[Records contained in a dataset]
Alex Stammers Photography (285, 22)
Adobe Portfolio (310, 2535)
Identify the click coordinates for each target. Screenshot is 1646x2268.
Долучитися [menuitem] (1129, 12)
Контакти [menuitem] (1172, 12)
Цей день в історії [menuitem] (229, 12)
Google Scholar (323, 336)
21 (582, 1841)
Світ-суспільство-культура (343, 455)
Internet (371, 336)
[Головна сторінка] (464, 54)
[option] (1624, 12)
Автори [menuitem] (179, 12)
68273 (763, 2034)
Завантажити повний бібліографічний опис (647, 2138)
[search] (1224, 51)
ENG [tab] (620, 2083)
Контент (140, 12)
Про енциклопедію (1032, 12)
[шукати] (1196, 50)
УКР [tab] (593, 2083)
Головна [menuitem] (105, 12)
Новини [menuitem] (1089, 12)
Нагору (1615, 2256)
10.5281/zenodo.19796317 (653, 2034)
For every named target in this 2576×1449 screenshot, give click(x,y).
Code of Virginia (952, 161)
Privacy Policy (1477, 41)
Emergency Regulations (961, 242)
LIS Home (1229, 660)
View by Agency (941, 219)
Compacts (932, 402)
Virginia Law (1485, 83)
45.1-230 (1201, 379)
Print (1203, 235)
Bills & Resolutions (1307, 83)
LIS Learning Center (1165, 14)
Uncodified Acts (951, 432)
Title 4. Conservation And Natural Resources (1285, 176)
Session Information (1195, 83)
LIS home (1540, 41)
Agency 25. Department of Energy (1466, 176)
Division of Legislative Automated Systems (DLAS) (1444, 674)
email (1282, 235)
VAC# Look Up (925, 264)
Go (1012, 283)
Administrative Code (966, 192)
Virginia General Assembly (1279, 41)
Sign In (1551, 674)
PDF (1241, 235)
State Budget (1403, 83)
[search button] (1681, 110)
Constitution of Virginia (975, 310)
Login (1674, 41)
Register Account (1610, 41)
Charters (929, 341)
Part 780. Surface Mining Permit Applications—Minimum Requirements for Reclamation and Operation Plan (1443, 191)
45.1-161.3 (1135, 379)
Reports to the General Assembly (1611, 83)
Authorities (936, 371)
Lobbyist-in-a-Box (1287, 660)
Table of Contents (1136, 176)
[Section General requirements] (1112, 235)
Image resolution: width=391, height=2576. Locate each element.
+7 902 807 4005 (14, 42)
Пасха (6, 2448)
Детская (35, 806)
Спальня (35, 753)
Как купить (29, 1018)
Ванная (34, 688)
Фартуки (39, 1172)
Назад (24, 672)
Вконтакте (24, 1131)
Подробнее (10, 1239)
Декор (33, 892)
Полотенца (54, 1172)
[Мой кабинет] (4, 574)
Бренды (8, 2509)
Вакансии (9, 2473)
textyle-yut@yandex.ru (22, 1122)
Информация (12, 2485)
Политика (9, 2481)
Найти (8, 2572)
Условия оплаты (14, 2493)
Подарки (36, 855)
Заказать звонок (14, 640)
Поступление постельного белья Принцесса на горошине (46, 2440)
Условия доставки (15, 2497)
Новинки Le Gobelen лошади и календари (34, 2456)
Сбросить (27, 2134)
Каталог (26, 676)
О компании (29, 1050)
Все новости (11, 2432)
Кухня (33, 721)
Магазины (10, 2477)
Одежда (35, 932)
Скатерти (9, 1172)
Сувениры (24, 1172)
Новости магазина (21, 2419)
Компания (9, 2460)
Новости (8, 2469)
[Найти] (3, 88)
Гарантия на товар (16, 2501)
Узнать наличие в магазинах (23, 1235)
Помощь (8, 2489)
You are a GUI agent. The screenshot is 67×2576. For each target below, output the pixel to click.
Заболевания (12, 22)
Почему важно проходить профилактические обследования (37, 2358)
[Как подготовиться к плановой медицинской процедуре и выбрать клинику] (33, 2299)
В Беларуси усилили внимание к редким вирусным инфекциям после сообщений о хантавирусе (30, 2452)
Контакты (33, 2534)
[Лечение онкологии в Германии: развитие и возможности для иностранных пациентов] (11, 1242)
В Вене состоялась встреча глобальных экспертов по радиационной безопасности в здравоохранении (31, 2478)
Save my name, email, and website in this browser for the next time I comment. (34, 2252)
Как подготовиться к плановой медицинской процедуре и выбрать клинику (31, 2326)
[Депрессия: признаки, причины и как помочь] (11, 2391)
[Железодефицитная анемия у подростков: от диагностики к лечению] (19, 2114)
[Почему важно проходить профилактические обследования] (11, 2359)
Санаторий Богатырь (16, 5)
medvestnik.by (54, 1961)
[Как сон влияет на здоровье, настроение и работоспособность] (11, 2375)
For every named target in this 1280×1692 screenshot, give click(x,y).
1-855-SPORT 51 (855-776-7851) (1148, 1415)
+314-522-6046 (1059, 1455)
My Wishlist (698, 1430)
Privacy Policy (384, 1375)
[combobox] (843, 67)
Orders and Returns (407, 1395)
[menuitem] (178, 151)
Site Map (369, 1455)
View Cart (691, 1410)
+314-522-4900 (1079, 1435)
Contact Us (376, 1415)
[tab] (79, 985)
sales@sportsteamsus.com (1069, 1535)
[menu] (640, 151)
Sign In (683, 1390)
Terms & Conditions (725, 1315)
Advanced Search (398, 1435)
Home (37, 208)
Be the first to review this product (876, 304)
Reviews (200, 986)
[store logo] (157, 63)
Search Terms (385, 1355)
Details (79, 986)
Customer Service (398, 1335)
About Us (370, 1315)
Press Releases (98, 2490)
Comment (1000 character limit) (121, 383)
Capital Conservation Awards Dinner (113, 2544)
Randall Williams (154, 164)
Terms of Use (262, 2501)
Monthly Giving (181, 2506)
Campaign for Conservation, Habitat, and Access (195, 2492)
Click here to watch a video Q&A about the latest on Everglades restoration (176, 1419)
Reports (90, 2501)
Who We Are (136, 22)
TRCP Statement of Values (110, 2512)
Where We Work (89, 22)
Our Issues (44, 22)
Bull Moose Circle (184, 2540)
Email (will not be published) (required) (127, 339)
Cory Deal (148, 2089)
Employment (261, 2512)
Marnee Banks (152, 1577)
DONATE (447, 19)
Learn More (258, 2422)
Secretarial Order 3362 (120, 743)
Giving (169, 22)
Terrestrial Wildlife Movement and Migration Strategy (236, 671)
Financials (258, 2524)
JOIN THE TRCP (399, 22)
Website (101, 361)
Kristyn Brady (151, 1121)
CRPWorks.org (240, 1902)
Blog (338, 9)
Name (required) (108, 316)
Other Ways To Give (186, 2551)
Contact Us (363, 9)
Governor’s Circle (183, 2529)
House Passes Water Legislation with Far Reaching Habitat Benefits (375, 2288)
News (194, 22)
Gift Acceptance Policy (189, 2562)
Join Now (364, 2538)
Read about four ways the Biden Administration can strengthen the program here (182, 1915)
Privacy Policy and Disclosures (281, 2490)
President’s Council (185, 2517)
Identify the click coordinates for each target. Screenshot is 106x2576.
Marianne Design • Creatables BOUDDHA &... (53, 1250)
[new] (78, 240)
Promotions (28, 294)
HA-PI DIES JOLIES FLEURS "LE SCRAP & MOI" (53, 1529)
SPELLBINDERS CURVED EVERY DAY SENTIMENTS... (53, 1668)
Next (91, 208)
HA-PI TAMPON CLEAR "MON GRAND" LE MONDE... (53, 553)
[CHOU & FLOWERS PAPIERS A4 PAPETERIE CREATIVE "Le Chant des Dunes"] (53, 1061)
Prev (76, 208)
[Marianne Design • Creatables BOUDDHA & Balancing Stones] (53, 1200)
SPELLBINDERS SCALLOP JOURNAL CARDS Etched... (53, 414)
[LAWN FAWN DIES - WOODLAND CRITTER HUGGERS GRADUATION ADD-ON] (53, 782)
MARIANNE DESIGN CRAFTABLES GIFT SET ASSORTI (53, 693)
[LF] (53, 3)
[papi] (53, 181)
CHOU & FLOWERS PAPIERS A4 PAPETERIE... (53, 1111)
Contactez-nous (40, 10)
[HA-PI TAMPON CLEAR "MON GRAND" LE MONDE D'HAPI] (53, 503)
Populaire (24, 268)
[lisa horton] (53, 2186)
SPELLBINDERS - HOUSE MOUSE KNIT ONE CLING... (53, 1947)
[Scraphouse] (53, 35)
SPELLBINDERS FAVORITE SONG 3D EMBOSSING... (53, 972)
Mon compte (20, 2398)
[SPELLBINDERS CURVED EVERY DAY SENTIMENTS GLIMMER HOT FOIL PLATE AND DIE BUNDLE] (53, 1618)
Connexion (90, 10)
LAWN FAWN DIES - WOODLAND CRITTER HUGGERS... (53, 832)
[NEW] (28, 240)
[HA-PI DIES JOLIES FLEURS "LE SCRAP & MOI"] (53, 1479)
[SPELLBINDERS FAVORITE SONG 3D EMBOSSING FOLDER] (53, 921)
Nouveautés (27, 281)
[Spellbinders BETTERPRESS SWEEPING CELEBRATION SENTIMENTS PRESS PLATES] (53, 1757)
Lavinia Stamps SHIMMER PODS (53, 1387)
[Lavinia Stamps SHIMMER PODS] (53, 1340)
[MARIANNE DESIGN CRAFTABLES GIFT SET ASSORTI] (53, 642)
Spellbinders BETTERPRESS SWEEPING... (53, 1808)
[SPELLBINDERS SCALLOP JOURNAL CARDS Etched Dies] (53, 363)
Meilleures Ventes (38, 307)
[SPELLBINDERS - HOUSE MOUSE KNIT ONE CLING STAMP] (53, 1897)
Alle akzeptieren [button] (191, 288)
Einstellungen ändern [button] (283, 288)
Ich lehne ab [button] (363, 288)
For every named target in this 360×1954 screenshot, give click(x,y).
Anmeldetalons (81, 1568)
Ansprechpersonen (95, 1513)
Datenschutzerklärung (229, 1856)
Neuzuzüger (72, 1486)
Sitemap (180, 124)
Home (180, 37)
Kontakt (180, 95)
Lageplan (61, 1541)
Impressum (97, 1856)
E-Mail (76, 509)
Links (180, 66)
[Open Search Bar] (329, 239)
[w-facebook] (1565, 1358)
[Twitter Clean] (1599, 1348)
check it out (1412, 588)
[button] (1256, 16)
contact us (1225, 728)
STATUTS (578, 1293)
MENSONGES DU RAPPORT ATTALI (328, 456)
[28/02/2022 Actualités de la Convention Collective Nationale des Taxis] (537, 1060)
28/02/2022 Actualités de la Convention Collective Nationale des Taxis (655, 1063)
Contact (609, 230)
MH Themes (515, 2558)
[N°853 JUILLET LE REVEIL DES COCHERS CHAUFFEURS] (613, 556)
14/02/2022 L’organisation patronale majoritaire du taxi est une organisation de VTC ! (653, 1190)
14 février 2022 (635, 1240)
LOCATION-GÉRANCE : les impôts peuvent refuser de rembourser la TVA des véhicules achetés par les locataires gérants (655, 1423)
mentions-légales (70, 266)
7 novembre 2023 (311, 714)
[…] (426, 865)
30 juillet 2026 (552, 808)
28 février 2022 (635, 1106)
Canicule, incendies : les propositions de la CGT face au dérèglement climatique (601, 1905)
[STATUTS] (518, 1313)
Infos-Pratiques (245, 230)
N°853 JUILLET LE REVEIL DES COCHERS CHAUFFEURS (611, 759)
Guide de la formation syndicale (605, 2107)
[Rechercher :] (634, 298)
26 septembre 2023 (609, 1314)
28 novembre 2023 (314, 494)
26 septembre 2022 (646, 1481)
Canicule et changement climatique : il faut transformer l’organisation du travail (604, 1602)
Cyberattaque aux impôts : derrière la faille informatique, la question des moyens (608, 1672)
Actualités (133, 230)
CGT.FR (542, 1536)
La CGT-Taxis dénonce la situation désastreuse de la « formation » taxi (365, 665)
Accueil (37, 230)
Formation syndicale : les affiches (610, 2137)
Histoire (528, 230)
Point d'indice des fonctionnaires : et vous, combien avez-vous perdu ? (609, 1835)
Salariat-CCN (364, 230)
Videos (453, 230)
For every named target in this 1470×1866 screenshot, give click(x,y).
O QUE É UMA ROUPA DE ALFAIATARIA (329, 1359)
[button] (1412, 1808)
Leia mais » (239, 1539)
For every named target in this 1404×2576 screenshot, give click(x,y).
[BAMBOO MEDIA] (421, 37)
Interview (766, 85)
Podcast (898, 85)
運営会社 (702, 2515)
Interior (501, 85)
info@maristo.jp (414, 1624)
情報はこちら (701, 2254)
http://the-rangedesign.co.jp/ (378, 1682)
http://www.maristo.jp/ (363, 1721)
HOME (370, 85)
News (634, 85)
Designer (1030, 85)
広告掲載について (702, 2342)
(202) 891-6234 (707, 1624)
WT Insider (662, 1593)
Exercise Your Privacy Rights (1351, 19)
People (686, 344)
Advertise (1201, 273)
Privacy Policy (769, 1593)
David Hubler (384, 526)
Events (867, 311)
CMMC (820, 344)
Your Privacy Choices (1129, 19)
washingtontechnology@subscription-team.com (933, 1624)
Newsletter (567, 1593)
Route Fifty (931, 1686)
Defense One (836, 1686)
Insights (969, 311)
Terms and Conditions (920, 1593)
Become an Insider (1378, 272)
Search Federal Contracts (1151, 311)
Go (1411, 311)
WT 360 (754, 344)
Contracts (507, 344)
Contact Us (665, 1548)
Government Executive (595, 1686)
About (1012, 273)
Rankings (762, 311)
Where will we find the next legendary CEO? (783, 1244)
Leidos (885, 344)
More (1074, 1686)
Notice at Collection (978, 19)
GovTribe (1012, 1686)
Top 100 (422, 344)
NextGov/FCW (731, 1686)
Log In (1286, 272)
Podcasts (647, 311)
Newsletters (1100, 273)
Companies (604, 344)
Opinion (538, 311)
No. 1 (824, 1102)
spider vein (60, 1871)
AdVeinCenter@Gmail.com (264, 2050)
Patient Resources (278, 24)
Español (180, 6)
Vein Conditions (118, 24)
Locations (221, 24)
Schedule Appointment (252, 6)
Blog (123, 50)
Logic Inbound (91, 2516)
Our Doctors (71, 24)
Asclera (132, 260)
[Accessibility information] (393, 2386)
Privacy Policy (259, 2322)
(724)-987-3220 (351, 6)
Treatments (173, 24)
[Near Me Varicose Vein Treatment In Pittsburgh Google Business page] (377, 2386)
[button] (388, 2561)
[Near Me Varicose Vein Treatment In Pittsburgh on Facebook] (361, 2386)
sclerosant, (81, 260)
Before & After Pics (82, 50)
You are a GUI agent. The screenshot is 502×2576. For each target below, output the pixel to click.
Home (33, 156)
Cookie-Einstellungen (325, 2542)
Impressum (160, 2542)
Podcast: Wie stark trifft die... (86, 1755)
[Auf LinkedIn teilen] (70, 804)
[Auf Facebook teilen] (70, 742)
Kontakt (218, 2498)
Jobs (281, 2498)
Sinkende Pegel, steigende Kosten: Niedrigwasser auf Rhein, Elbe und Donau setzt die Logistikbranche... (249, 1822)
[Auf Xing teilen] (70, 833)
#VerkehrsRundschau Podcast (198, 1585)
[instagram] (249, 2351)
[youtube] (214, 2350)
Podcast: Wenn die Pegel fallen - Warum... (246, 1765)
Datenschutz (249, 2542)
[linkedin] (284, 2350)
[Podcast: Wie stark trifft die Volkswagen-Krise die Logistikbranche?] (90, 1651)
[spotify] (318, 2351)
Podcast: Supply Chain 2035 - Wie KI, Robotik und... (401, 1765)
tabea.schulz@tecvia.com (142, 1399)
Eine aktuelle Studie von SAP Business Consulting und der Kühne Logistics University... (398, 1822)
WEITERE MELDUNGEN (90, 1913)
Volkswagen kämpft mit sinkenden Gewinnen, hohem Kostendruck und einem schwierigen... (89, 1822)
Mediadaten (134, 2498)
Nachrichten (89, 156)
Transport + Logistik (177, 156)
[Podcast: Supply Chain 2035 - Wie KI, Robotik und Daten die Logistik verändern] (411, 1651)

▸ Work task:
Number of lines above containing the word "CRITTER": state it and add nothing else.

▸ Result for this task:
2